In a typical scenario, monthly subscribers log into their account and play customized interactive verbal games for about 15 minutes a day. “It works because of its generative capability,” Hoh says of Dysolve. “For each session, each game that a student engages with is generated in real time during that interaction. And it’s only used once, then it disappears.” During gameplay, the program analyzes a student’s responses and immediately creates new games to correct any inefficiencies it detects. “We call them inefficiencies because that is something you can then change and monitor and measure,” Hoh says. “What we have done, really, with the dyslexia problem is define it in a way that you can operationalize it and measure it so that you know if you are correcting it, first of all, and then when it is corrected, you see that the numbers inside the server have changed for that individual.”
But does it really work? Hoh says that the team is looking at two different kinds of evidence to determine the quality of the impact of Dysolve. First is a series of case studies. “For example,” Hoh posits, “can we get somebody who is functioning below the 25th percentile in state or standardized testing to the 50th percentile or above? Yes. Case by case we’ve seen that happen for the past eight years.”

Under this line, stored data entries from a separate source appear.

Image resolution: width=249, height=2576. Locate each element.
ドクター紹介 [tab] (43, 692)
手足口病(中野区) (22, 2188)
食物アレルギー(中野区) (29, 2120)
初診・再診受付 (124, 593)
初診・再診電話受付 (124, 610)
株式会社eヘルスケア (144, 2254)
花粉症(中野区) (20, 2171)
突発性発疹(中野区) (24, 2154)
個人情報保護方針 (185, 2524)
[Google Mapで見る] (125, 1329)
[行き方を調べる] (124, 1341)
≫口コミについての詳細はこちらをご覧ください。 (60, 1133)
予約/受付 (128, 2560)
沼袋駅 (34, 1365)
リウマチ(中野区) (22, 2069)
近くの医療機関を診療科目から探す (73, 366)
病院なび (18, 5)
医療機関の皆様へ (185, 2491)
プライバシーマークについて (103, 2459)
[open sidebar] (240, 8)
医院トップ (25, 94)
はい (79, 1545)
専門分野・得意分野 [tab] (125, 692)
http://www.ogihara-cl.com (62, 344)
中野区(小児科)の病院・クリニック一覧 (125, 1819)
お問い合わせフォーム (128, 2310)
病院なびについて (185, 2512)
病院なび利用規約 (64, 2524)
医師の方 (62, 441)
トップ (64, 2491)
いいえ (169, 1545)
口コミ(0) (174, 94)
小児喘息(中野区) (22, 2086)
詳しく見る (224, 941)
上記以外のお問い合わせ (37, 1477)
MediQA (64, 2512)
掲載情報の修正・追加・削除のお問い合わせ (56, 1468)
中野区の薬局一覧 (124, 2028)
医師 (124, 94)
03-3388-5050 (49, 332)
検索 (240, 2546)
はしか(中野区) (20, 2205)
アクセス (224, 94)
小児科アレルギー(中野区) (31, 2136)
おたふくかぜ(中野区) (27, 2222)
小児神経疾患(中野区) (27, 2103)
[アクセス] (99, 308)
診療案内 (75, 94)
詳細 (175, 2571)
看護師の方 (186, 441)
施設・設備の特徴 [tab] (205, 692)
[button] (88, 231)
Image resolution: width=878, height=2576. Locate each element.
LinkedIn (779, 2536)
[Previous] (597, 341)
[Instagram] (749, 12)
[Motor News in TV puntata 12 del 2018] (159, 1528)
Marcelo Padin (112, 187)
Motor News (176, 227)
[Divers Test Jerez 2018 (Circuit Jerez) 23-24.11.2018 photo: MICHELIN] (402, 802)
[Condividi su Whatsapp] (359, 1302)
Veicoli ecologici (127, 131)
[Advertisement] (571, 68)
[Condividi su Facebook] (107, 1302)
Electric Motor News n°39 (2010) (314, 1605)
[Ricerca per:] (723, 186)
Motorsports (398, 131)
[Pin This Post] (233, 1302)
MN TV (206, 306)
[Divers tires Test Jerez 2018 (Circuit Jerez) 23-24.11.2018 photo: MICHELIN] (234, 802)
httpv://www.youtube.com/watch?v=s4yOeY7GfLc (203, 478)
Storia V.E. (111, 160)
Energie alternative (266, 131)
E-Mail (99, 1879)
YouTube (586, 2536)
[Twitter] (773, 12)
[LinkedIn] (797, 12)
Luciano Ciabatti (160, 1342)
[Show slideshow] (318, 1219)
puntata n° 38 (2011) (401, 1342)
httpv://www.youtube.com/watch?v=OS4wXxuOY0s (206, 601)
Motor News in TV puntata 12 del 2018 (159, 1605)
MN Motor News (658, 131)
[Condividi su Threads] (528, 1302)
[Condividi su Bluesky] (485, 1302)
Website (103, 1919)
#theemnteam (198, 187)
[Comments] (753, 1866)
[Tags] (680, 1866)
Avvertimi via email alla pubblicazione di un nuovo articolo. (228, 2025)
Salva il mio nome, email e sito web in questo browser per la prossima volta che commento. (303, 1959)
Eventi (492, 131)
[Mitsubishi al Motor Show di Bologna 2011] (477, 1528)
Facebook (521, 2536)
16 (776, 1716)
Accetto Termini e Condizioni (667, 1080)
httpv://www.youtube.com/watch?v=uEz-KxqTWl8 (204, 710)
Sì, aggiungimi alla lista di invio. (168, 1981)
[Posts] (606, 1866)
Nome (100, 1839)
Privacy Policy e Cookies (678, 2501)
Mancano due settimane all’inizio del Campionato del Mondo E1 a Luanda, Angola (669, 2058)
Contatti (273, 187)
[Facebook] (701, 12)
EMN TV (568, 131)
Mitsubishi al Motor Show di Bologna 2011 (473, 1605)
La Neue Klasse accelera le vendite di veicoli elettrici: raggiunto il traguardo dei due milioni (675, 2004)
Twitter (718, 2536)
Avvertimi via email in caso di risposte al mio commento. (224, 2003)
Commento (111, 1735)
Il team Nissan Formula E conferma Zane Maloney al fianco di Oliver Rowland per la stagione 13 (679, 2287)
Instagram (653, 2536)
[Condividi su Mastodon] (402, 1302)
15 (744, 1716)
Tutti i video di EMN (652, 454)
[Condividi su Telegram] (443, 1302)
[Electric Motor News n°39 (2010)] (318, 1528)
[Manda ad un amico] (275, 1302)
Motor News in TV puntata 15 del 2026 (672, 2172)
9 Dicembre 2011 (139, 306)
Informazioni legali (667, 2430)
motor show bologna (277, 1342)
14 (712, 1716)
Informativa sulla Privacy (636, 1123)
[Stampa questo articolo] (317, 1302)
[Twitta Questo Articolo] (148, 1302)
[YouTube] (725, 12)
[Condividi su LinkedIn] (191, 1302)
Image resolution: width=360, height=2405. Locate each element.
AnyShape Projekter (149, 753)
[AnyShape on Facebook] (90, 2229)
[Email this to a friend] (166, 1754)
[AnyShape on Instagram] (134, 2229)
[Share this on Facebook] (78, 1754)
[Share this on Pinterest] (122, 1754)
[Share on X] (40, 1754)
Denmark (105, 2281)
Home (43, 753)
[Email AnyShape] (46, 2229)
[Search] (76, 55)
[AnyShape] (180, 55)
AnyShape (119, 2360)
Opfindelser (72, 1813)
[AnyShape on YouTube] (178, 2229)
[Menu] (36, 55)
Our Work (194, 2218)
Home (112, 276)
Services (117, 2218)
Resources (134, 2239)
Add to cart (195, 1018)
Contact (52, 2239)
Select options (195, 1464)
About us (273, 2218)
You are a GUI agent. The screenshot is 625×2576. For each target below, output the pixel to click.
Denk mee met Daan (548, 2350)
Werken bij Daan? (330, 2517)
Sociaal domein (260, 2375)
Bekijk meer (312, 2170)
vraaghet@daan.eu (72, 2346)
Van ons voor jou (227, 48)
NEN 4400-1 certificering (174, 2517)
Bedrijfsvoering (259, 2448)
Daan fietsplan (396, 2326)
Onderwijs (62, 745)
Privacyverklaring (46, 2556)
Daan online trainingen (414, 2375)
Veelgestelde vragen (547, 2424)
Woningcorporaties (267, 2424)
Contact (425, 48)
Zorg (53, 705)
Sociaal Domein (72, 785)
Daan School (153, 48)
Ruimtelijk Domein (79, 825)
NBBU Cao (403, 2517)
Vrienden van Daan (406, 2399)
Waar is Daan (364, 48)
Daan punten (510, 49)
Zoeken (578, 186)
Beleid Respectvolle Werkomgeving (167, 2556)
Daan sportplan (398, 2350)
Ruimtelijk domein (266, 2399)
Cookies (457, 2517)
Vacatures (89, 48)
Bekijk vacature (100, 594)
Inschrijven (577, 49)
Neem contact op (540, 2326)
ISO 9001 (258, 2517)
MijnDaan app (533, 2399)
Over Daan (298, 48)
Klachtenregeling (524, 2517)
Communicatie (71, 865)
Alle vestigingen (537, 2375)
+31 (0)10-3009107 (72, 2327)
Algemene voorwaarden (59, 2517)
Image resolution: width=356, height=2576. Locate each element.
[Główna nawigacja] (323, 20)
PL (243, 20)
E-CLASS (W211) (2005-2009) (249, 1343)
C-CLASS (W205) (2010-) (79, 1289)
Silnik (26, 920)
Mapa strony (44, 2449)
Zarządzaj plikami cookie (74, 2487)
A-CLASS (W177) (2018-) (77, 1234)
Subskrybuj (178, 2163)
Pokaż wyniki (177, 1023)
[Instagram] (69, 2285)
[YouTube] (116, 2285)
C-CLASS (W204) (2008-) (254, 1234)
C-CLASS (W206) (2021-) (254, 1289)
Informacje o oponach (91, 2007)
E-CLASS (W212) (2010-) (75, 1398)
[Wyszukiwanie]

To measure the average impact of the program, Hoh says that Dysolve is the subject of a clinical trial designed and conducted independently by the Center for Research in Education and Social Policy at the University of Delaware, following more than 750 students in 28 schools. The study launched in 2022 and ends with the close of the 2025 school year. “Preliminary results are showing positive effects in a very diverse population,” she says.
Families comprise the bulk of subscribers in 38 states, and they can choose from a range of memberships beginning at the basic level, listed for a promotional price of $100 per month. In 2023, Dysolve began offering a version of the platform for schools with a similar average price of $1,000 per pupil for the 10-month school year. “If we really want to deliver the solution to dyslexia to as many people as possible, then the public school system is the way to do it,” Hoh says. “It’s worse than just a reading crisis,” she adds. “Before Covid, there was already a reading crisis, but now it’s an economic crisis as well. Can schools continue to do things the old way, where you just keep students struggling year after year? They’re running out of resources because there’s a shortage of teachers, especially in special education.”
Hoh points out that Dysolve can offer schools a solution that’s cost-effective in the long run, in contrast to the amount of manual work typically required of special ed teachers working with struggling readers via intervention programs. “What technology can do is remove the friction in the system,” she says. On average, according to Hoh, students using Dysolve reach their grade level in reading in one to two years.
Next on Hoh’s agenda is to generate even more awareness of the Dysolve platform. “We want to be able to resolve this problem for the schools, for all the individuals in the school system, and to get it to the children as quickly as possible,” she says. “Because we saw, back when we were developing the product, on a family-by-family basis, how painful dyslexia is.”